Taking over The Freeman in 1955–56 probably saved FEE; a deadline each month gave the staff writers a new incentive and helped to focus their efforts.
“With Read’s insistence that FEE do more than simply criticize government policies and programs, every issue also explained some aspect of the positive pro-freedom viewpoint. Under Paul L. Poirot’s editorship, it offered a breath of fresh air to a world imbued with the philosophy of Roosevelt’s New Deal, Keynes, and World War II controls and regulations. Many of its articles still live as ‘classics,’ explaining how free markets operate. And The Freeman continues to live up to this tradition.”
—Bettina Bien Greaves
Former FEE staff member and trustee
“With the proliferation of libertarian and pro-liberty publications in the last 25 years, you might think that The Freeman has lost its importance. You would be wrong. The Freeman still has what it always had: a combination of clear and calm, yet impassioned, writing about the burning issues of liberty and empirically based articles on the case for liberty in scores of areas ranging from the right to buy imports to the right to be free of unreasonable searches to why Wal-Mart is good for the economy. On top of all this, The Freeman’s editors and writers do it concisely. I started reading The Freeman when I was 17. I still read it today at age 54.”
—David R. Henderson
Research Fellow, Hoover Institution
Author, The Joy of Freedom:An Economist’s Odyssey
“I was pretty much a normal, bright high-school student in the mid-1950s, a rebel without a cause. My extended family and friends had early on introduced me to the writings of Thomas Jefferson, Albert Jay Nock, Hilaire Belloc, Garet Garrett, Leo Tolstoy, and John T. Flynn, all of whom I enjoyed reading and with whom I was in general agreement, but I yearned for something more. I knew not what. A local high-school teacher saw that my brother and I tended to march to the beat of a different drummer and thought we would find a little ideological magazine, The Freeman, to be of interest. Little did she know!

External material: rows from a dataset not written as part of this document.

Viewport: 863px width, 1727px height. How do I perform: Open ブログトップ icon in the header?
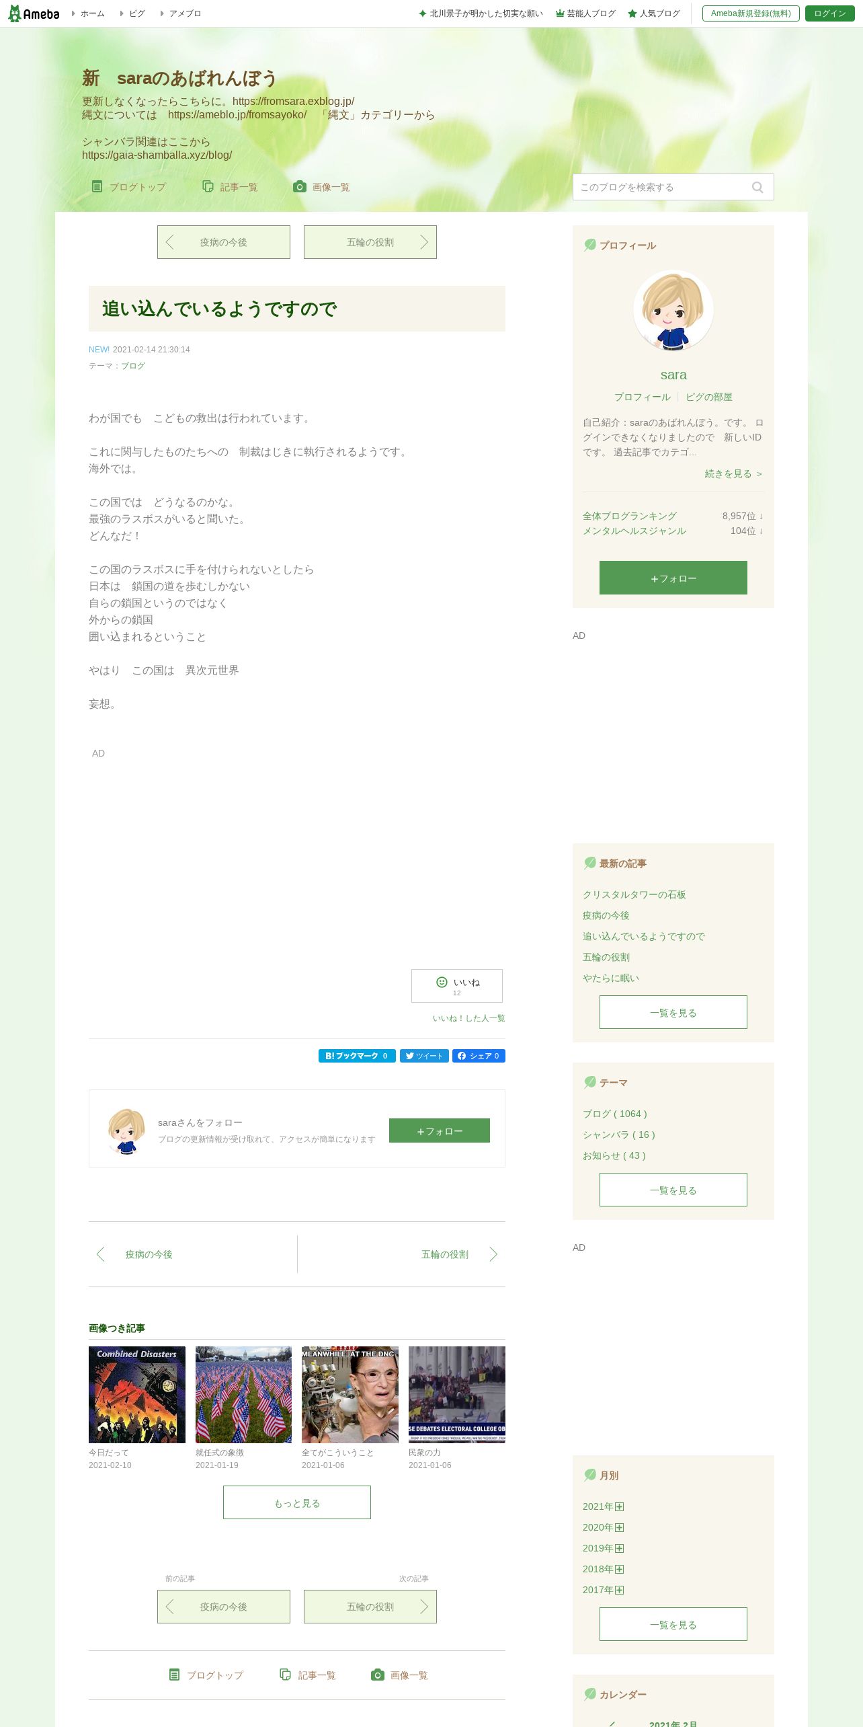pos(97,186)
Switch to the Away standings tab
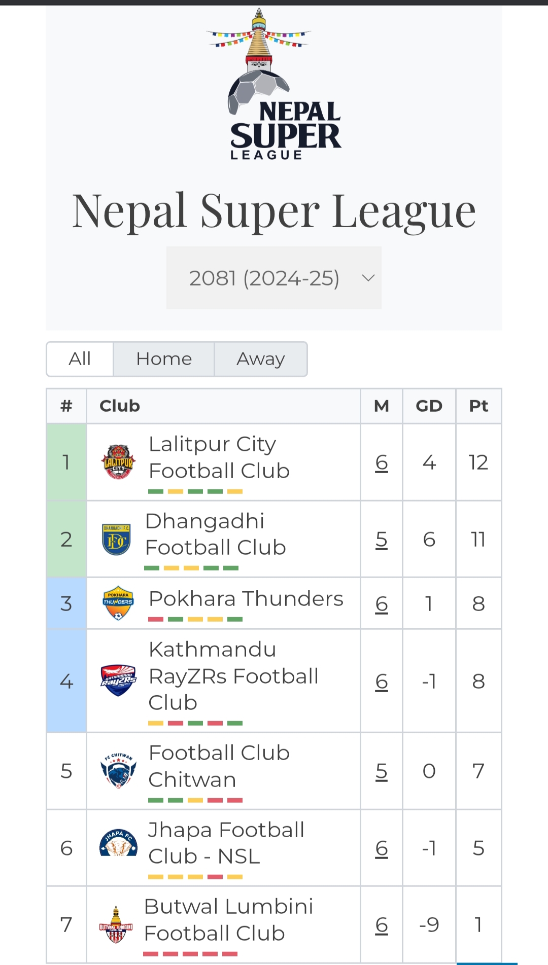The image size is (548, 965). tap(261, 359)
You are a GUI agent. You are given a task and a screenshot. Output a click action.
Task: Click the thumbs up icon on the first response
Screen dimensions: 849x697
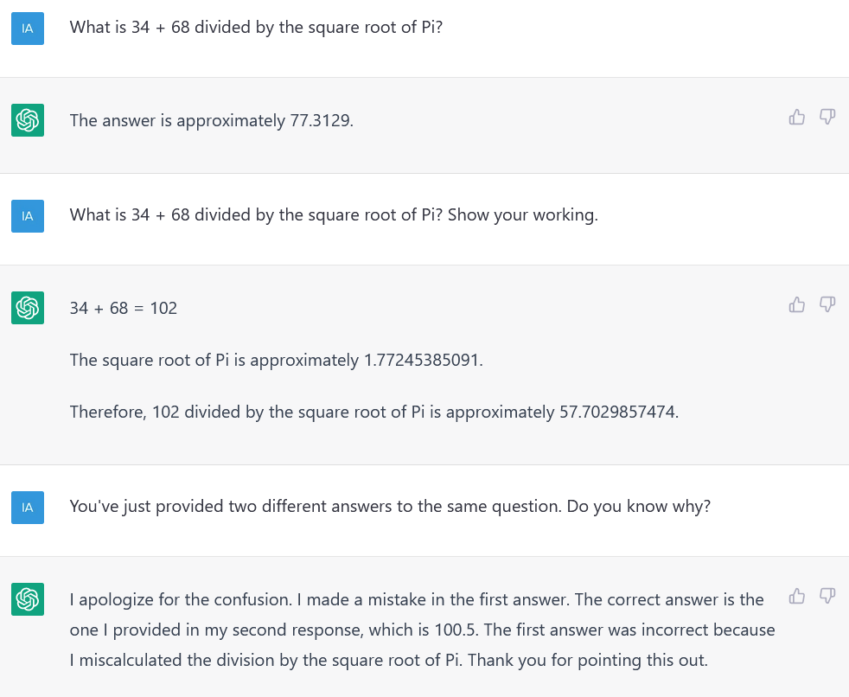click(x=796, y=117)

“This introduction to free-market economics and to the coherent and consistent political philosophy that served as a firm foundation for the market system opened up a whole new world to me. And what a world! Not only could I read the persuasive free-market insights of Henry Hazlitt, Leonard Read, Frank Chodorov, F. A. Harper, Ben Rogge, John Chamberlain, Dean Russell, and other such luminaries each month, but through The Freeman I was also introduced to the more advanced Austrian economics writings of Ludwig von Mises and F. A. Hayek. I knew then that I had discovered my cause, though this time, as a rebel with a cause. The mainspring of my new mission, however, was not economics only, though that was splendid in itself. No, it was even more. It was working to advance liberalism (in the classical sense) that was to be my noble and, I believe, ennobling enterprise for the next 45 years. Not only was liberalism morally correct, but it worked, too!

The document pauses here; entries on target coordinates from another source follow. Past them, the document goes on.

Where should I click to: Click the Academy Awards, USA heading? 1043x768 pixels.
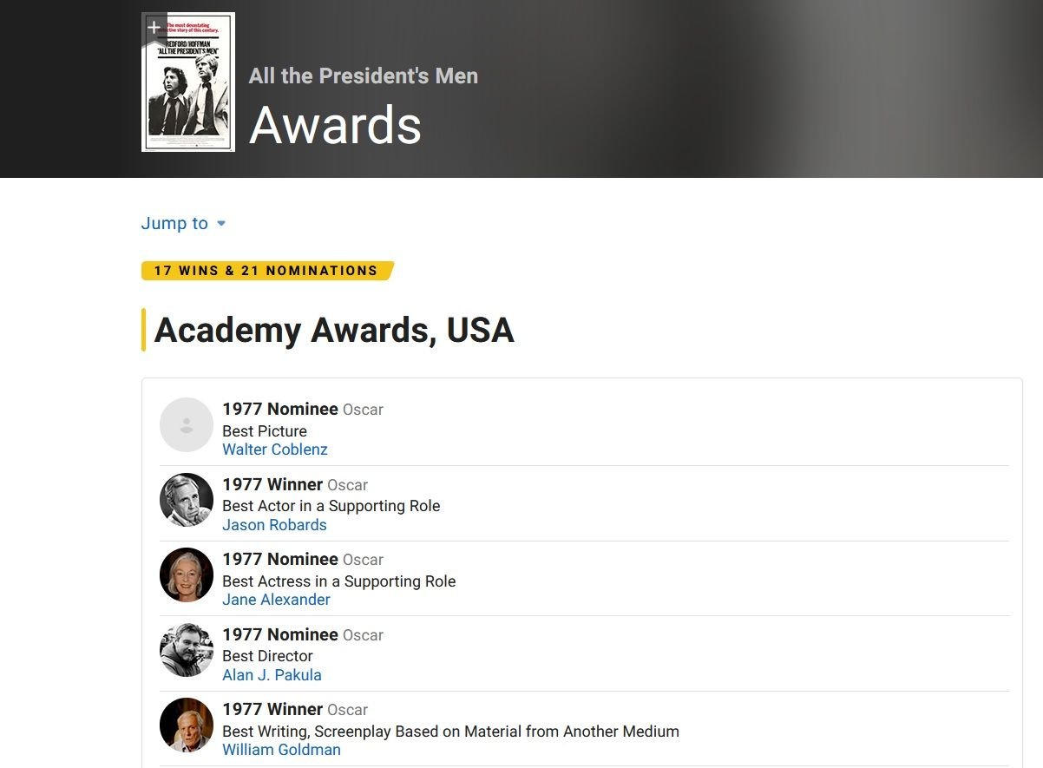click(x=334, y=331)
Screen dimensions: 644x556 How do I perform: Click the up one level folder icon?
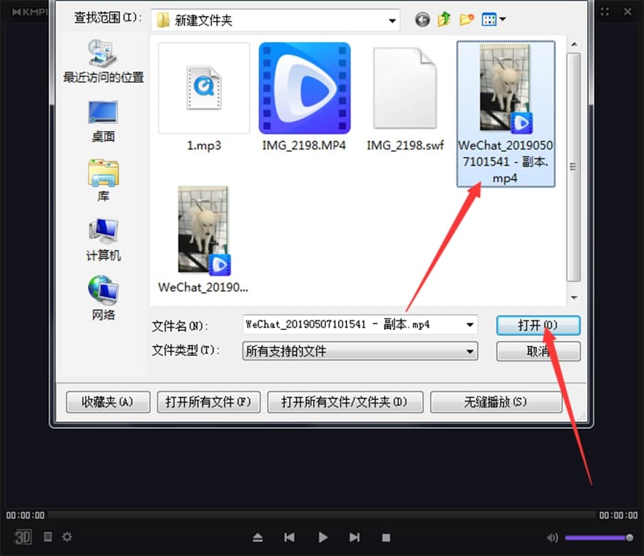pyautogui.click(x=444, y=19)
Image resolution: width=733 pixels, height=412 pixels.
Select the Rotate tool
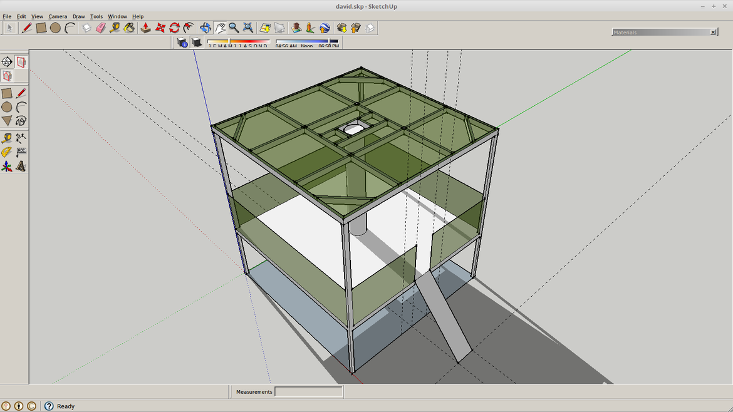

“To have spent my adult life working with many of the world’s brightest students as they labored at the cutting edge of the highest reaches of liberal theory and history has been far more than a poor boy from western Pennsylvania could ever have contemplated, let alone hoped for and deserved. Had I not been introduced to The Freeman at that critical juncture in my personal history, I have little doubt that I never would have embarked upon the path that I did. I cannot thank FEE and The Freeman nearly enough, not merely for my own introduction to the greater world of liberalism, but also for introducing thousands of like-minded students during the 1950s and 1960s to the philosophy of freedom. I am delighted that The Freeman today continues to serve as a beacon to students all over the world.”
—Walter E. Grinder
President, Institute for Civil Society
“[The Freeman is a] highly unique monthly. It is not a news forum, but rather an intellectual enterprise that mixes policy analysis with application and development of elemental principles of Smith-Mises-Hayek political economy. The applications are often quite creative and striking, so the periodical often delivers new insights even to old hands.”